BEGIN INFORMATION SUPPLIED

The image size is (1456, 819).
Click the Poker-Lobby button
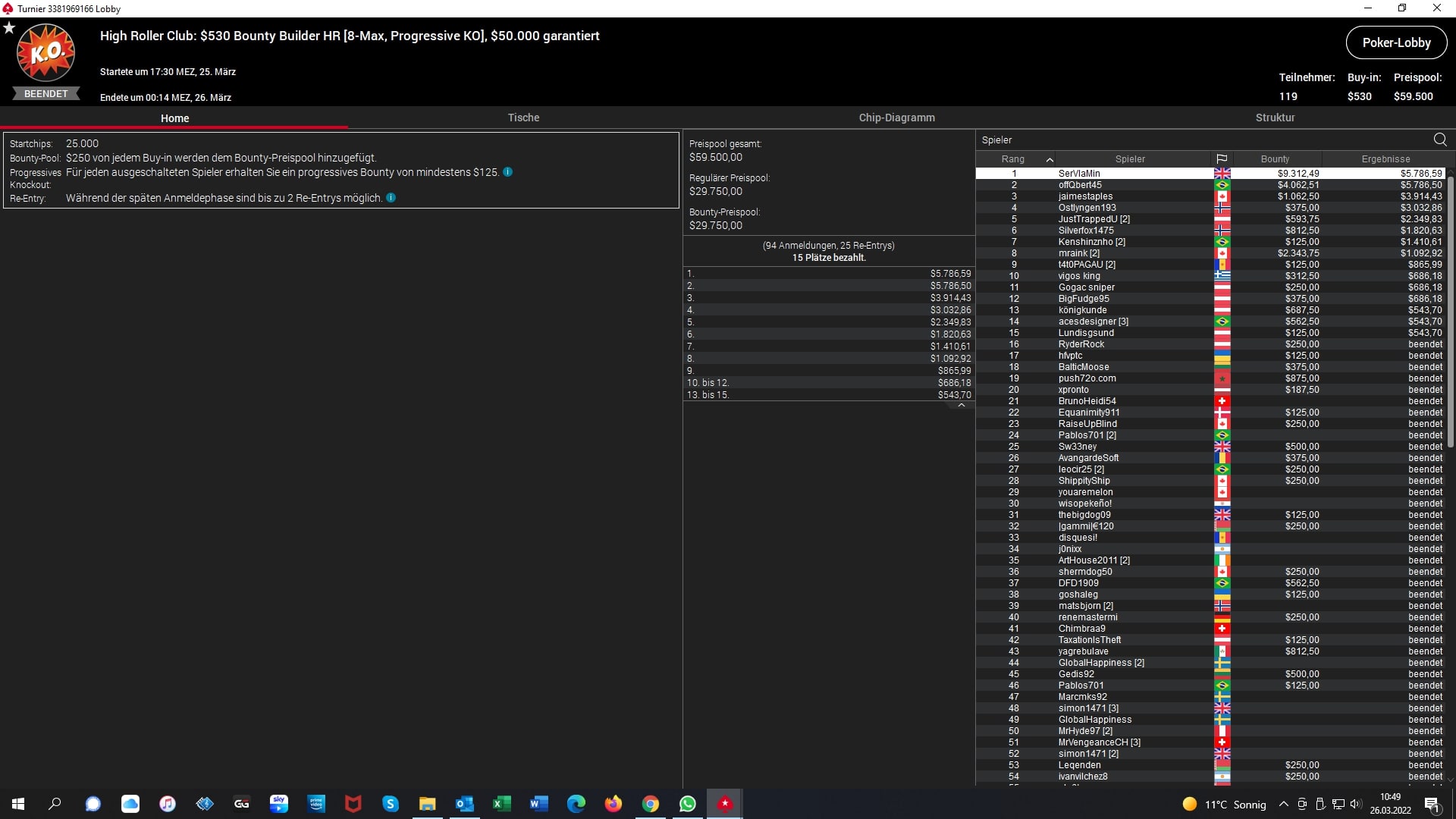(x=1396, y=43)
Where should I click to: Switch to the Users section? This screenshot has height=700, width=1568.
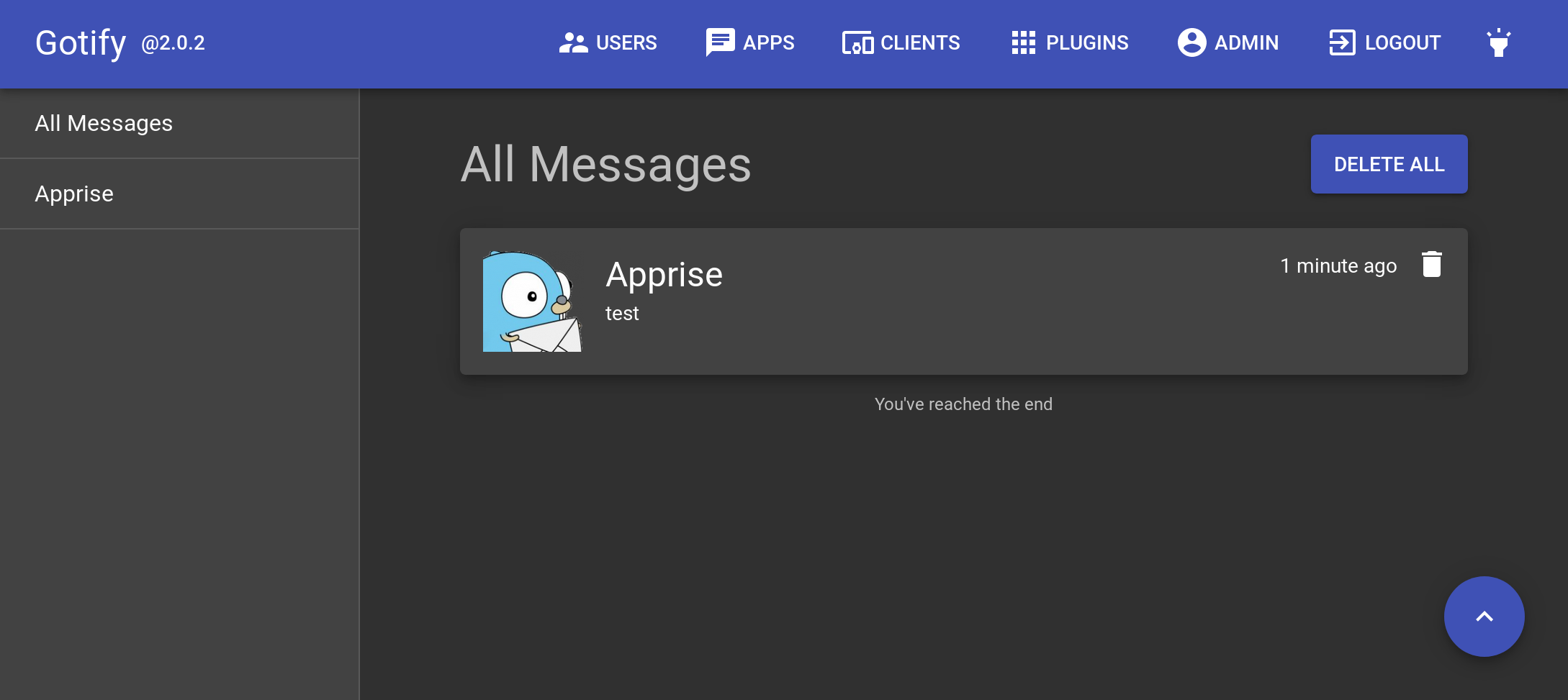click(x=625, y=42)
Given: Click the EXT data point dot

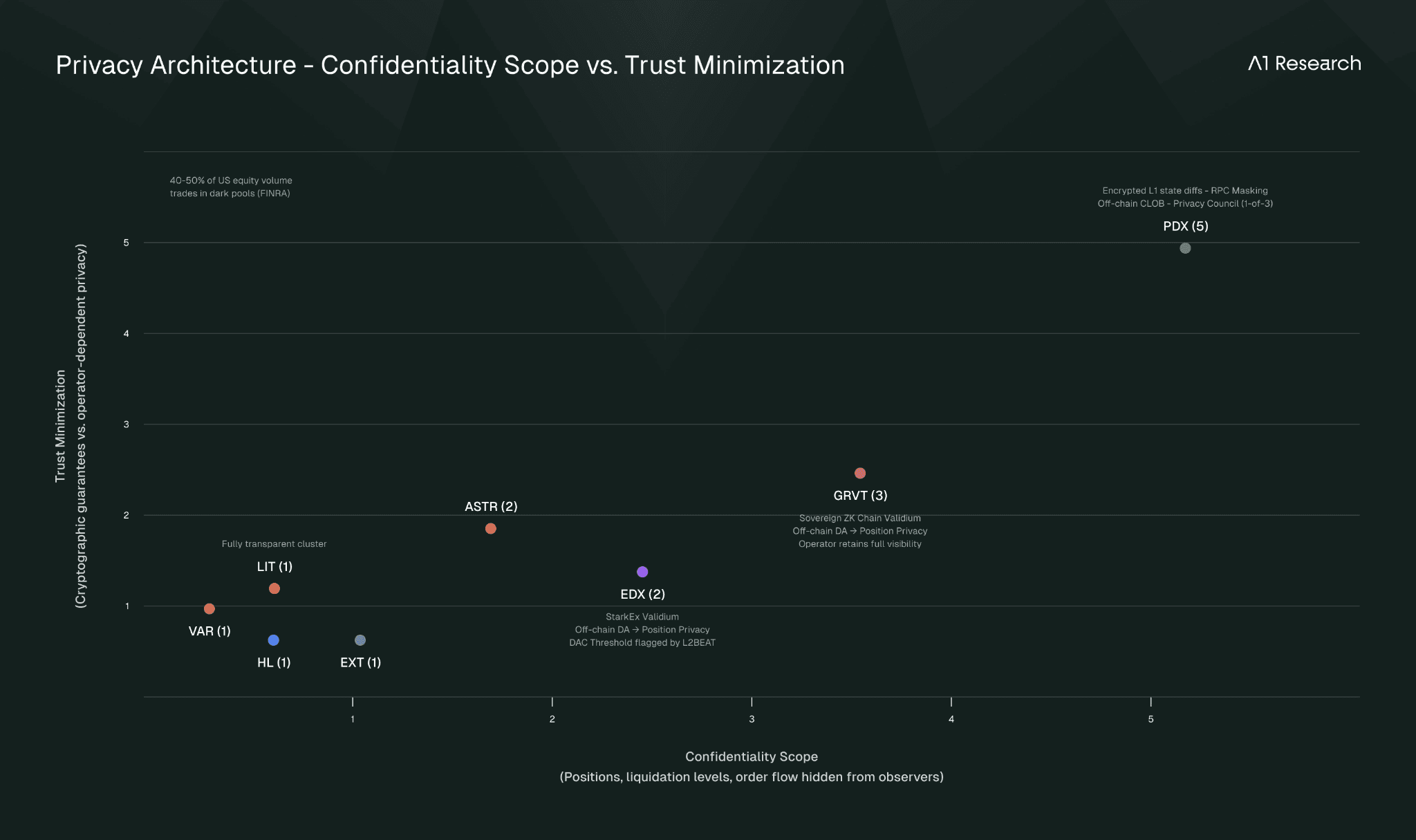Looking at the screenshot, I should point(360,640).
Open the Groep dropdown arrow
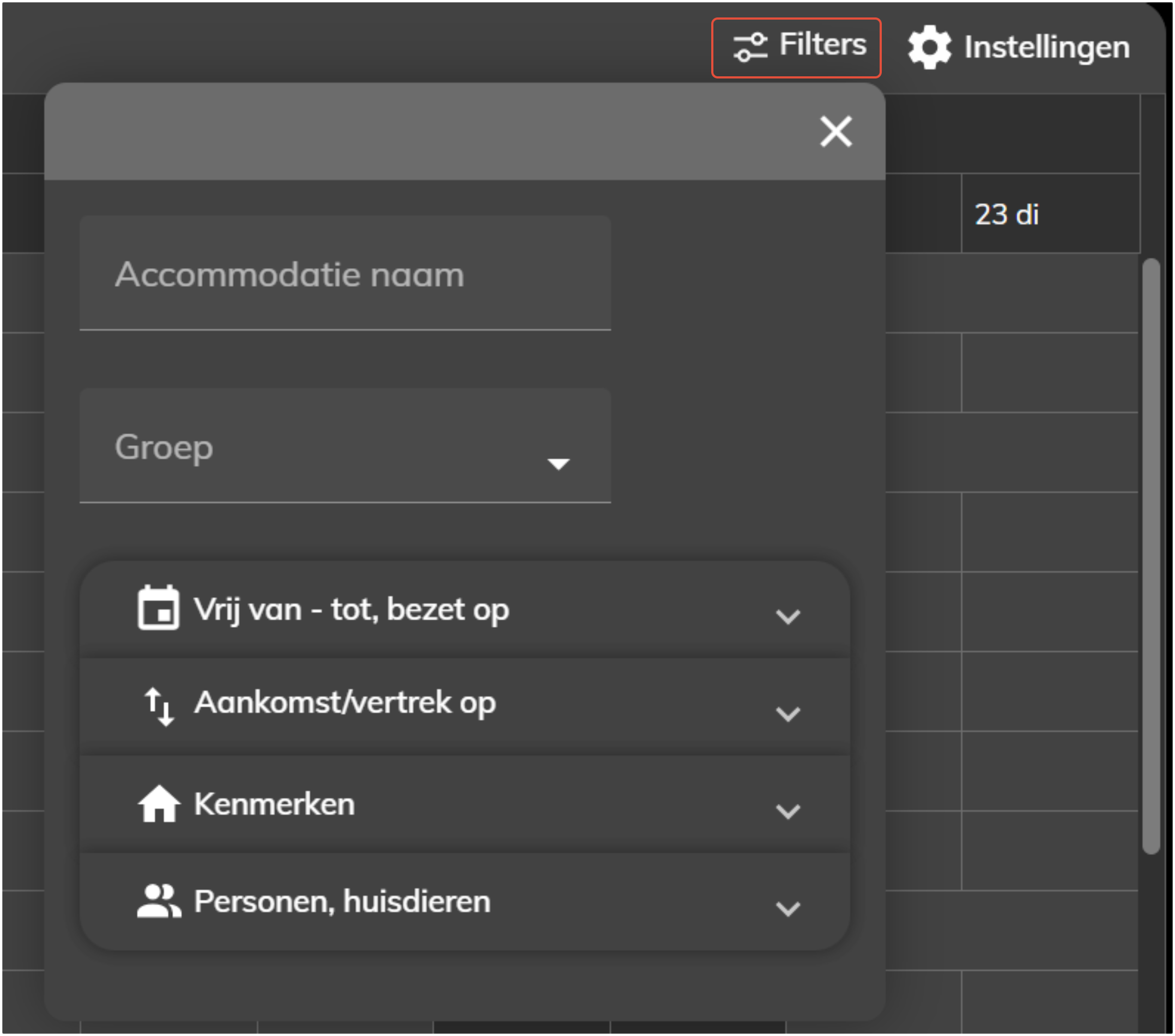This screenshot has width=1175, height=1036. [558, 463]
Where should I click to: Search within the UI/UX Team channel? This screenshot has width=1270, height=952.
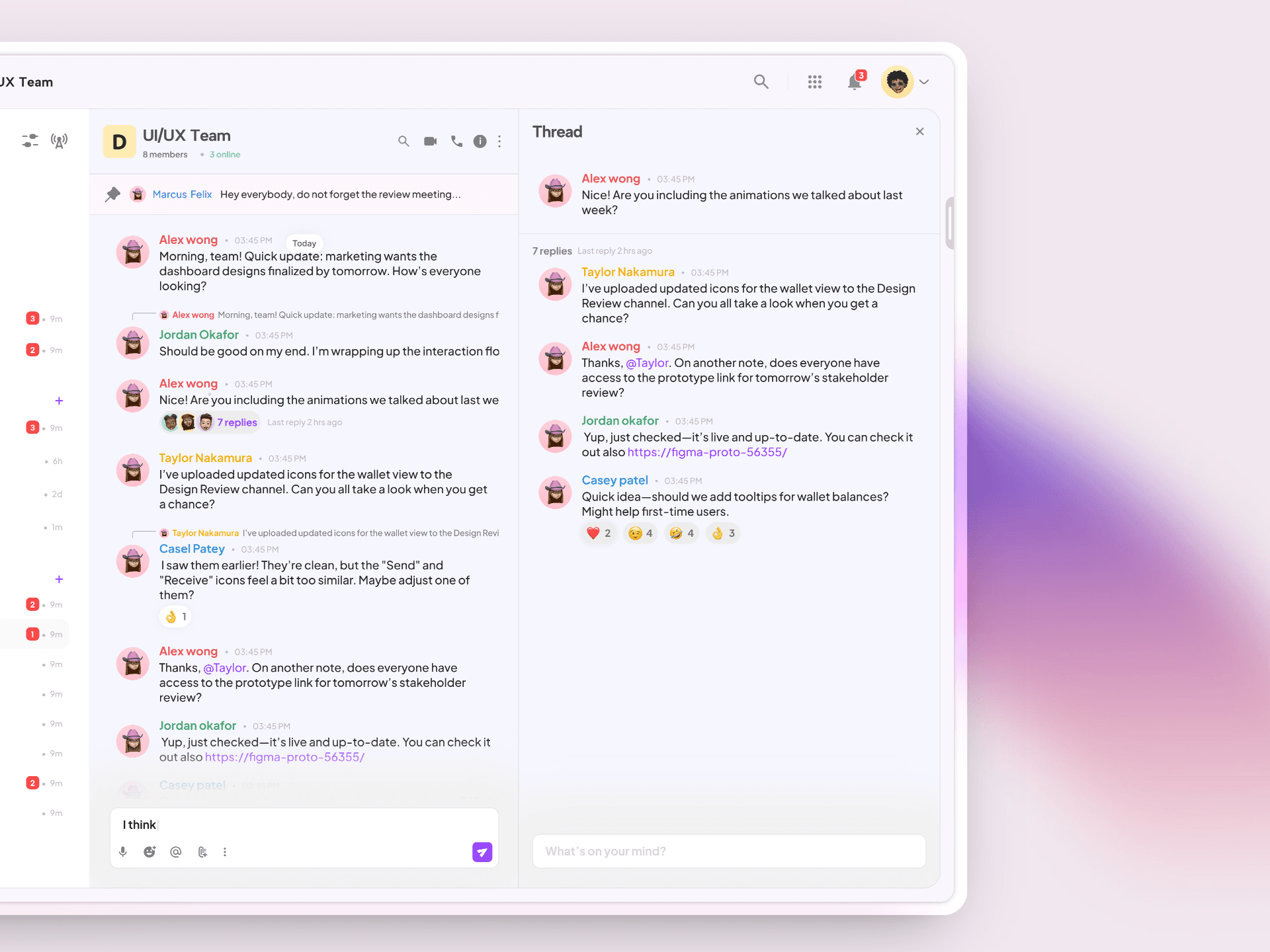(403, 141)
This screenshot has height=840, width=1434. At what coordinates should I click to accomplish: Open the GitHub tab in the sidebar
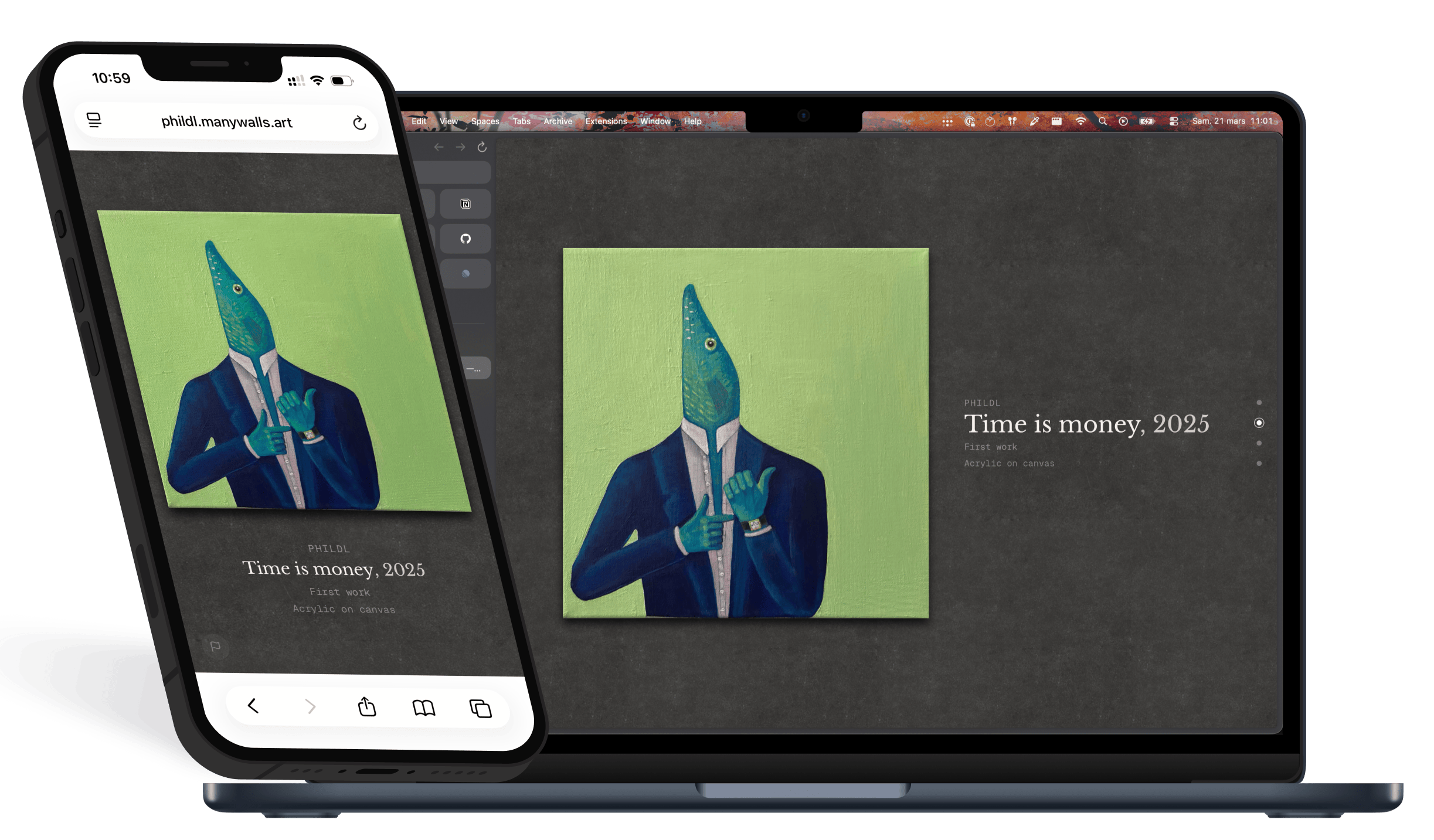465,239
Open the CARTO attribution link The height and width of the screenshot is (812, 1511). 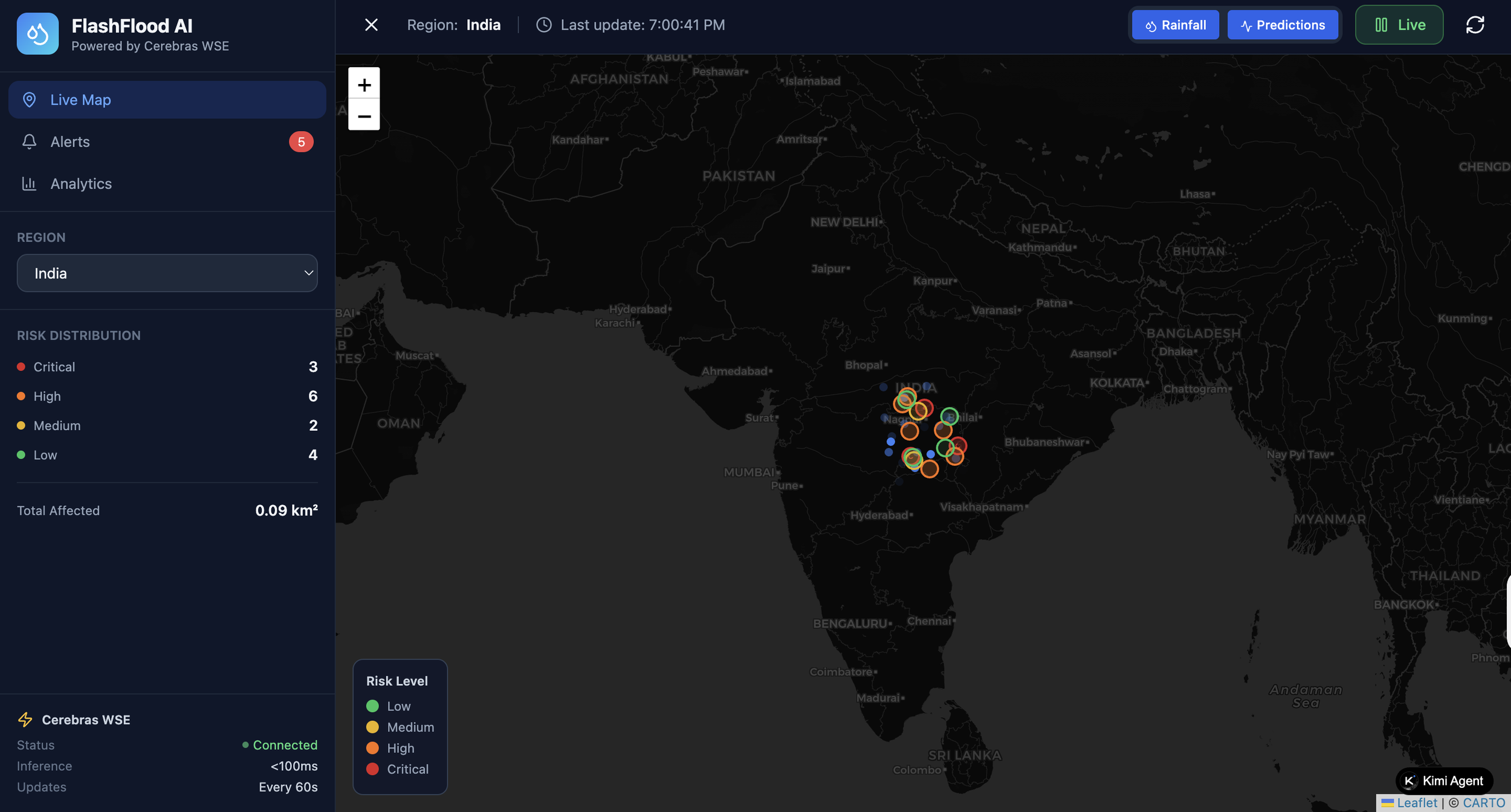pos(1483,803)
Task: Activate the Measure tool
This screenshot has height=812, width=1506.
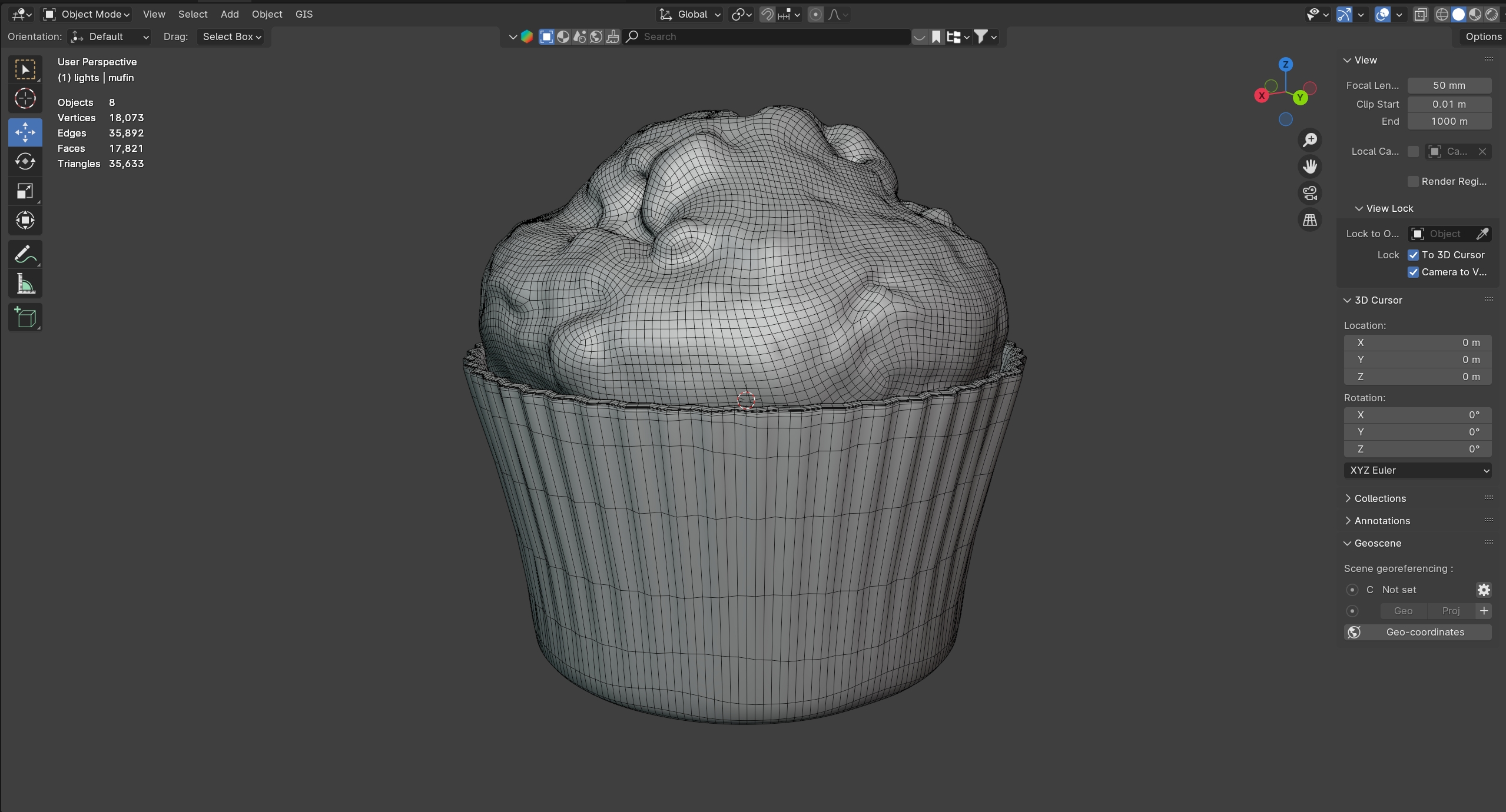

END INFORMATION SUPPLIED

§ WHAT YOU NEED TO DO
The required output is every line from the one containing "Task: Activate the Measure tool" through the last line of the records, inclusive, reproduced exactly and without pictures.

§ RESULT FOR THIS EXERCISE
Task: Activate the Measure tool
This screenshot has height=812, width=1506.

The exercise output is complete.